- **EXERCISE GOAL**:
The response should consist of the listing, repeated word for word.

- **DATA EXCERPTS**:
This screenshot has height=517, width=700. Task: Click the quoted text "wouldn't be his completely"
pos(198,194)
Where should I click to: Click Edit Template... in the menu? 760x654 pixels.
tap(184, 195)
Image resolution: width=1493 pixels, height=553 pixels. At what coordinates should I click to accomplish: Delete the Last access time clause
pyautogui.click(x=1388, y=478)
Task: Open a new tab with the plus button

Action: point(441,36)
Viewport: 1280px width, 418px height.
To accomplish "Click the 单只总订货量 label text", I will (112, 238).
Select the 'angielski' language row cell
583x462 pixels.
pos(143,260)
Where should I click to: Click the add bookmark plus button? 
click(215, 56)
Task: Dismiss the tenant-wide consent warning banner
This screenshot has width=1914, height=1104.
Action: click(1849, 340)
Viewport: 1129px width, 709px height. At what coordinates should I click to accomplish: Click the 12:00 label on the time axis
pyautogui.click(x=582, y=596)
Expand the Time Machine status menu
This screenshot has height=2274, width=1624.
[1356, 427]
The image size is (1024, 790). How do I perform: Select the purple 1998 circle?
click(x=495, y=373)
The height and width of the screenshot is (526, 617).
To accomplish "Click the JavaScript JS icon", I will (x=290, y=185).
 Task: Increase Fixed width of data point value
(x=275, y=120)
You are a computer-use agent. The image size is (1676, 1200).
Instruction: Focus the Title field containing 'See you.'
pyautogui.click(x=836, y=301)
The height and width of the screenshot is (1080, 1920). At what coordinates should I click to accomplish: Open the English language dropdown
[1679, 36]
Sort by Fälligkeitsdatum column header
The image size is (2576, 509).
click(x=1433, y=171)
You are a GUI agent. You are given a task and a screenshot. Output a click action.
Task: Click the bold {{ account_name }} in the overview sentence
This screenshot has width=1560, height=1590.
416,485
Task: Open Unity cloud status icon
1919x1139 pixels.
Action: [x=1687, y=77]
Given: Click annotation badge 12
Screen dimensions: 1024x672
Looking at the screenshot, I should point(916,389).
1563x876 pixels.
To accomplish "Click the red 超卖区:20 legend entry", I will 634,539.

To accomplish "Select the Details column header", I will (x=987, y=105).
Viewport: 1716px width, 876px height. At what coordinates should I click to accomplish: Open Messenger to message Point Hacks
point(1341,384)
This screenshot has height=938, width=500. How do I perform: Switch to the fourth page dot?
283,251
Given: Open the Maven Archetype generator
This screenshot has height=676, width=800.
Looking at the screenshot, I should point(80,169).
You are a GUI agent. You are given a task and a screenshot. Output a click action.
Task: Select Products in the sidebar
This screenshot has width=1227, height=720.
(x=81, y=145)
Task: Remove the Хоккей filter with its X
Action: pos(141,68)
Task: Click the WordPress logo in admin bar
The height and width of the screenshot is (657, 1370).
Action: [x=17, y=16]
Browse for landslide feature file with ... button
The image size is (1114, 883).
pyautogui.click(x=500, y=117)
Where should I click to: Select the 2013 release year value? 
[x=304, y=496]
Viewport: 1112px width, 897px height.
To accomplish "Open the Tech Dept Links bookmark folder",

- **RESULT OF THIS TASK**:
This screenshot has height=517, width=700. Task: Click the quoted text "wouldn't be his completely"
pos(198,194)
Where should I click to: Click Edit Template... in the menu? 760x654 pixels.
tap(184, 195)
Image resolution: width=1493 pixels, height=553 pixels. At what coordinates should I click to accomplish: Delete the Last access time clause
pyautogui.click(x=1388, y=478)
Task: Open a new tab with the plus button

Action: point(441,36)
Viewport: 1280px width, 418px height.
To accomplish "Click the 单只总订货量 label text", I will (112, 238).
Select the 'angielski' language row cell
583x462 pixels.
pos(143,260)
Where should I click to: Click the add bookmark plus button? 
click(215, 56)
Task: Dismiss the tenant-wide consent warning banner
This screenshot has width=1914, height=1104.
Action: click(1849, 340)
Viewport: 1129px width, 709px height. At what coordinates should I click to accomplish: Click the 12:00 label on the time axis
pyautogui.click(x=582, y=596)
Expand the Time Machine status menu
This screenshot has height=2274, width=1624.
[1356, 427]
The image size is (1024, 790). How do I perform: Select the purple 1998 circle?
click(x=495, y=373)
The height and width of the screenshot is (526, 617).
To accomplish "Click the JavaScript JS icon", I will (x=290, y=185).
 Task: Increase Fixed width of data point value
(x=275, y=120)
You are a computer-use agent. The image size is (1676, 1200).
Instruction: Focus the Title field containing 'See you.'
pyautogui.click(x=836, y=301)
The height and width of the screenshot is (1080, 1920). At what coordinates should I click to accomplish: Open the English language dropdown
[1679, 36]
Sort by Fälligkeitsdatum column header
The image size is (2576, 509).
click(x=1433, y=171)
You are a GUI agent. You are given a task and a screenshot. Output a click action.
Task: Click the bold {{ account_name }} in the overview sentence
This screenshot has width=1560, height=1590.
416,485
Task: Open Unity cloud status icon
1919x1139 pixels.
Action: [x=1687, y=77]
Given: Click annotation badge 12
Screen dimensions: 1024x672
Looking at the screenshot, I should point(916,389).
1563x876 pixels.
To accomplish "Click the red 超卖区:20 legend entry", I will 634,539.

To accomplish "Select the Details column header", I will (x=987, y=105).
Viewport: 1716px width, 876px height. At what coordinates should I click to accomplish: Open Messenger to message Point Hacks
point(1341,384)
This screenshot has height=938, width=500. How do I perform: Switch to the fourth page dot?
283,251
Given: Open the Maven Archetype generator
This screenshot has height=676, width=800.
Looking at the screenshot, I should point(80,169).
You are a GUI agent. You are given a task and a screenshot. Output a click action.
Task: Select Products in the sidebar
This screenshot has width=1227, height=720.
(x=81, y=145)
Task: Remove the Хоккей filter with its X
Action: pos(141,68)
Task: Click the WordPress logo in admin bar
The height and width of the screenshot is (657, 1370).
Action: [x=17, y=16]
Browse for landslide feature file with ... button
The image size is (1114, 883).
pyautogui.click(x=500, y=117)
Where should I click to: Select the 2013 release year value? 
[x=304, y=496]
Viewport: 1112px width, 897px height.
To accomplish "Open the Tech Dept Links bookmark folder",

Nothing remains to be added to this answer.